▶ 提示文
- - - - -

いつも笑顔で爽やかな挨拶、家族は仲が良さそう……そつなく仕事をこなし、生活も困っていない、この国ではそういう人々は多いのかもしれません。
生涯その人になんの問題もふりかからず、お金はサクサクまわり、病気にも罹患せずに、いずれ死を迎えたなら気づかないかもしれません。
しかし、人生には悲しみと傷みはつきものです。
よく出来る管理職が部下をわざと落とすことがあるけれど、あれは部下の言葉が本当なのかどうか確認する最短の方法だからですよね。
人は窮地に陥ったとき、本性をあらわします。
キャパが大きくない人は、窮地に陥らなくてもちょっとしたストレスで本性をあらわしますが。
自分の人生が大きくマイナスに転じてしまいそうなとき、その人が何をしたかで容易にわかることがあります。
そのような場面になっても、普段の言葉通り変わらない人もいます。
自分にマイナスがふりかからなければ、誰かが困ったときも大抵は優しい言葉をかけることができるものです。
夫婦であっても、妻を置いて自分だけ逃げる男もいます。
親であっても、我が子の不出来を他人に責任転嫁する人もいます。
窮地に立たされた時、果たしてその人がどう生きているのか……
それがその人の本性です。
言葉はどうでもよいのです。
感謝やありがとうという言葉を発しても意味がなく、大切なのは生き方そのものなのです。
言葉ではなく、その人が誰を大切にしているのか、何を大切にしているのか……
長男が下半身不随になったとき、周りの人々の行動を見ました。
息子も同様に周囲の人々の行動を忘れないでしょう。
あれは、確かに私達家族にとって窮地でした。
父が半身麻痺になりました。
息子のことを乗り越えた私にとっては、窮地でも何でもないのですが、父にとっては窮地なんでしょうね。
ですが、あまり変わりません。
迷惑をかけたと泣いて謝るばかりです。
介護だって老いた自然の流れだと思えば当たり前のことです。
自分から施設に入ることもあるでしょうし、家族がみることもあるでしょう。
現在はまだかろうじてすべてを自分が負担しなくても済むシステムが機能している国で有難い限りです。
息子の介護の時もそうでしたが、結局はその人間性が露呈するだけなのだと思います。

- - - - -

▶ 記録一覧
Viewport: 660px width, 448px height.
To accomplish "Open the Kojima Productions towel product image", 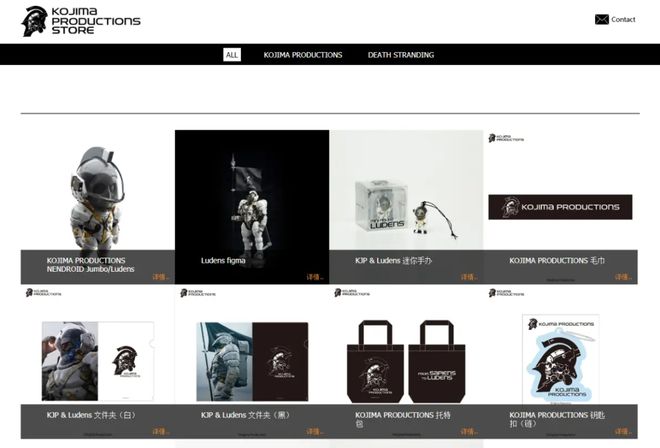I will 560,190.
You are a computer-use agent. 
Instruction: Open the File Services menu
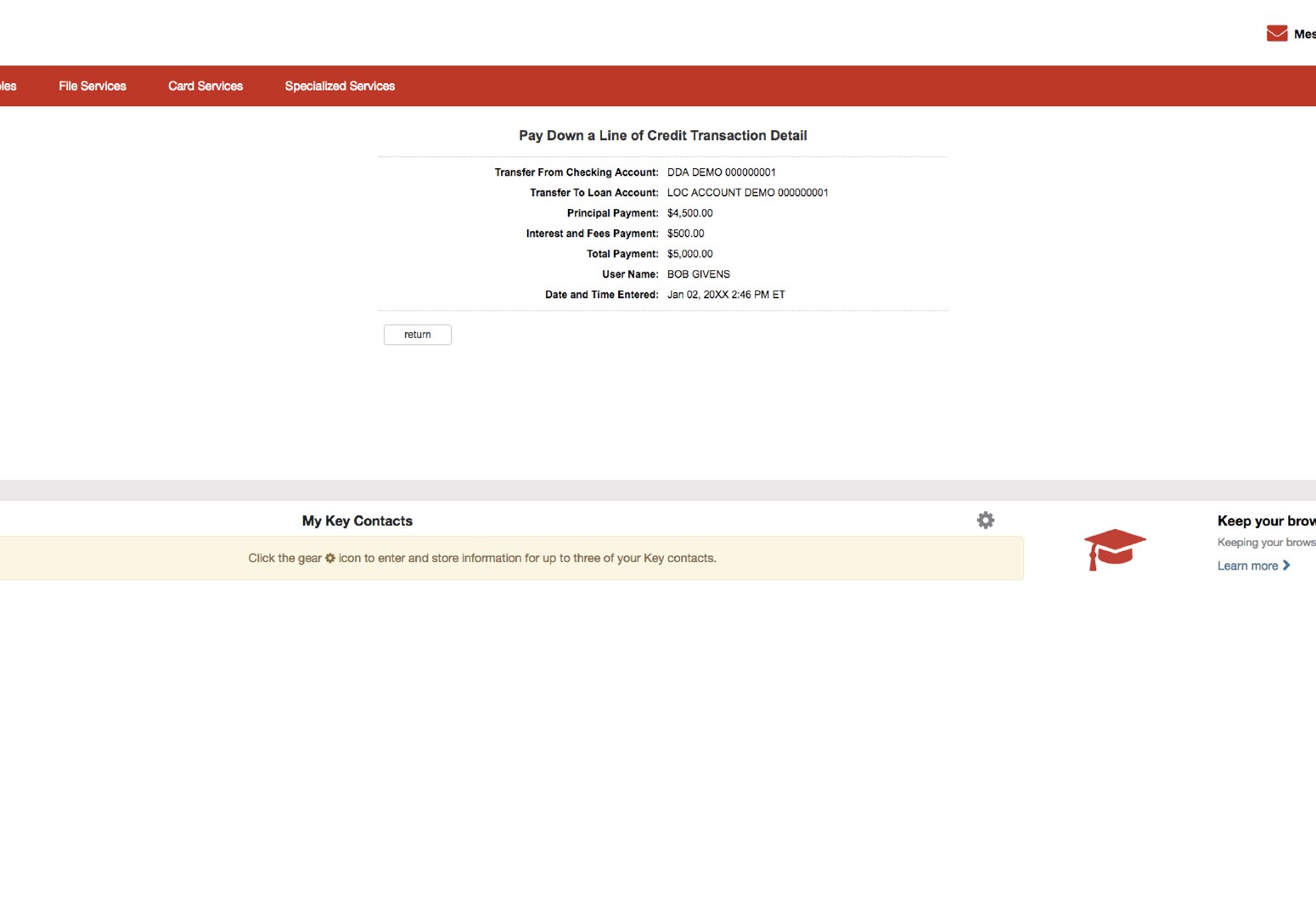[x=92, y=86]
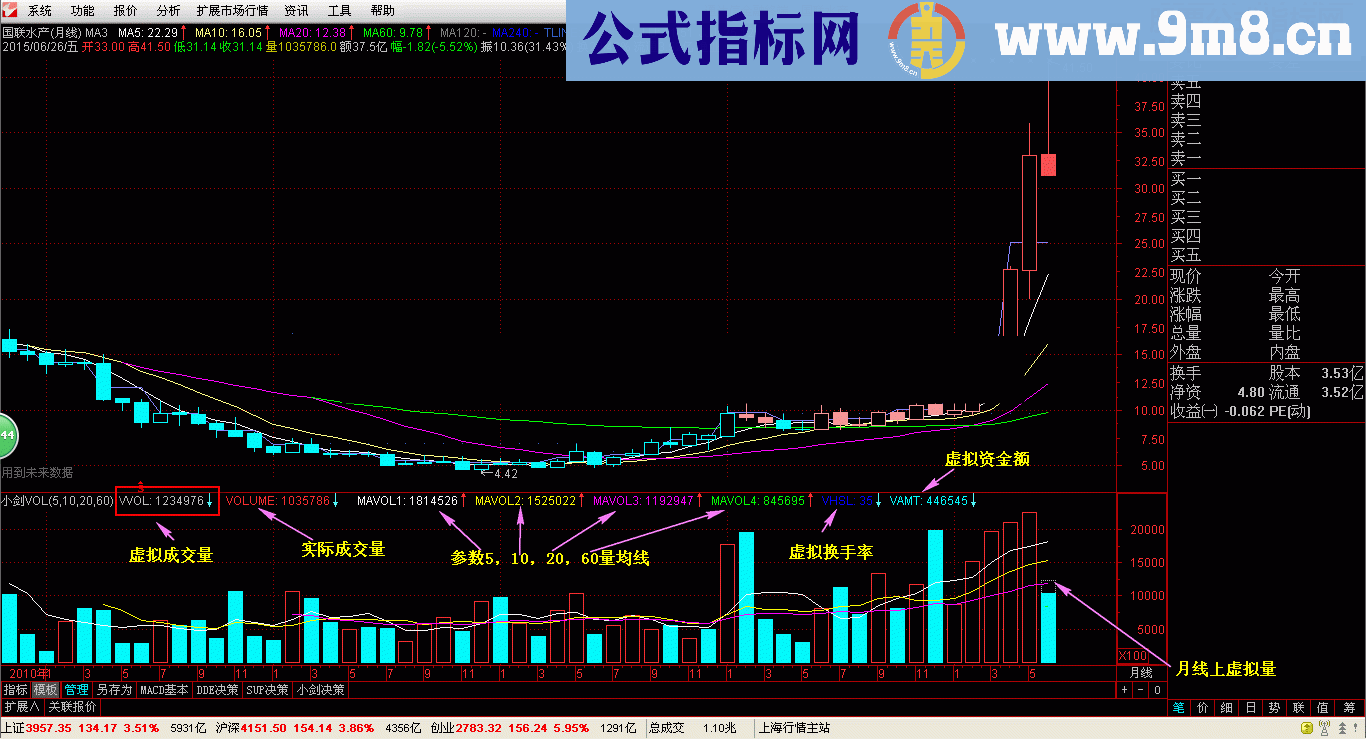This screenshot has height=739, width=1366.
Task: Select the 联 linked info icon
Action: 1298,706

- - - - -

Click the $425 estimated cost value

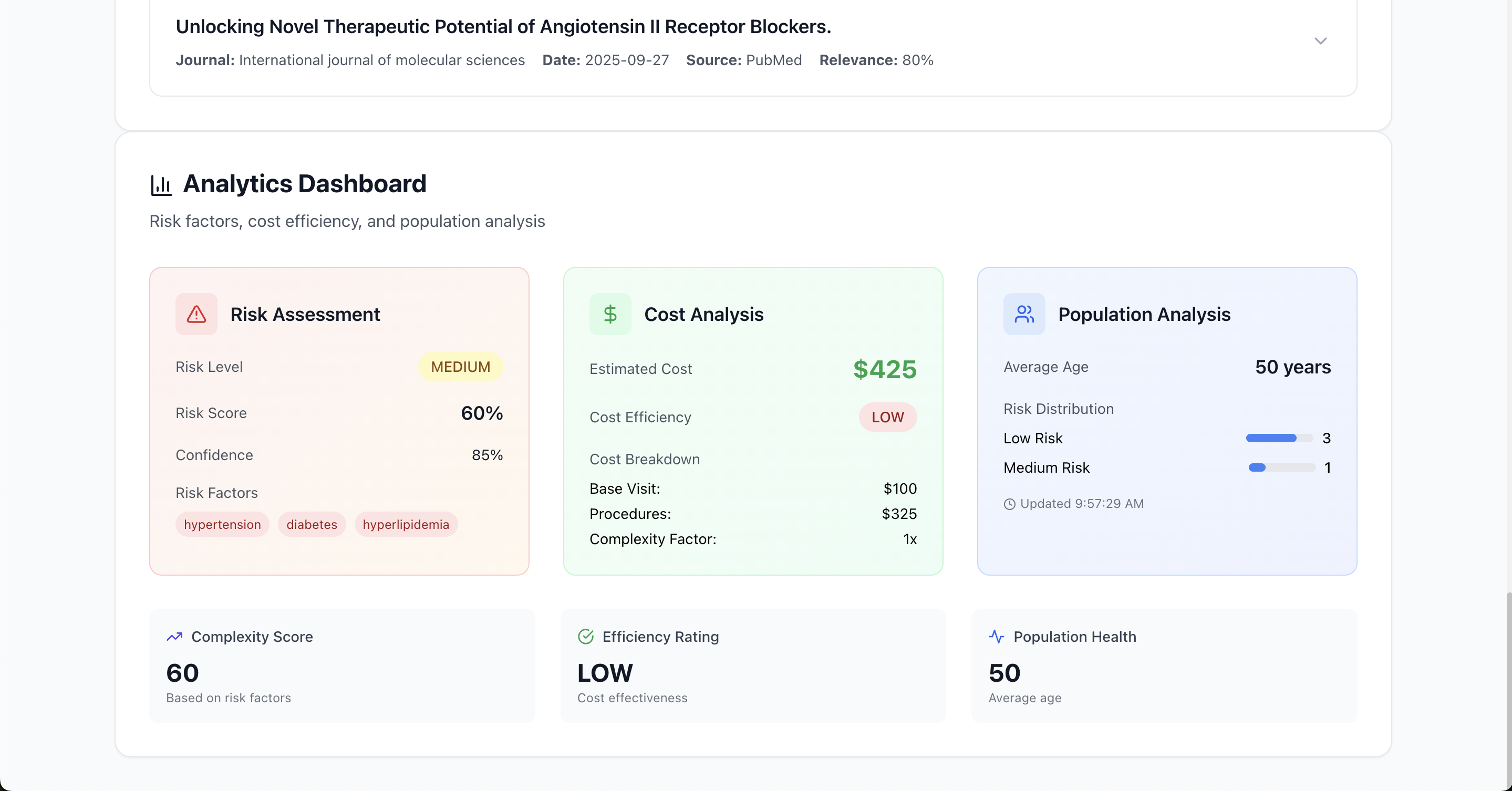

- - - - -

▶ 課題一覧
(1) 人の本性について述べた文章にある「人は窮地に陥ったとき、本性をあらわします。」という一文を英語に訳しなさい。
(2) 人の本性について述べた文章を、最後の文に続けて書き進めなさい。

▶ 解答例
(1) When people find themselves in a tight spot, they reveal their true nature.

(2)
不倫をしたときなど、幼稚園児でも見抜けるような言い訳をする人もいれば、潔く個人の恋愛になぜ他人が口をはさむのか?と問うこともできます。
金の切れ目を縁の切れ目として、家族であっても利用して捨てるようなことをする人もいれば、助けようと駆け回る人もいます。
勉強のできない子どもや、自分の気に入らない相手と結婚した我が子にどう向き合うのかなど、源を無視した責任転嫁には開いた口が塞がらないことはあるでしょう。
それを自分にも問うとき、自分の愛が本物なのかどうかさえ簡単にわかります。
愛する存在に囲まれて生きる人生は、とても幸せです。
所詮は地球にわいてきた生物同士ですからね。
他に倣うことは山ほどあります。
動物は自分のためにしか生きません。
徹底的に自立し、セルフコントロールや自分の身体のメンテナンスまでして、誰かの意見などに影響されないココとコニーサンとその子どもたちから多くを学びました。雄同士は出会ってしまうとすぐに戦い始めますが、微塵も嫌いになりませんでした。徹底的な利己である強い彼らには畏敬の念さえわきました。殆どの仔は老衰のため介護も必要でしたが、夜中に呼ばれて眠い日も続いても、やはり最期の瞬間を一番愛していました。
眠ったような母の顔を見ながら、やっぱり最期が一番好きだと思いました。
「長生きしてくれてありがとう」
せっかく生きるのなら、そんな風に言える関係で世界を創りたいものです。
本性が露呈しても愛し合える関係って素晴らしいですね。
今日も皆さんありがとう。
今日も皆さんありがとう。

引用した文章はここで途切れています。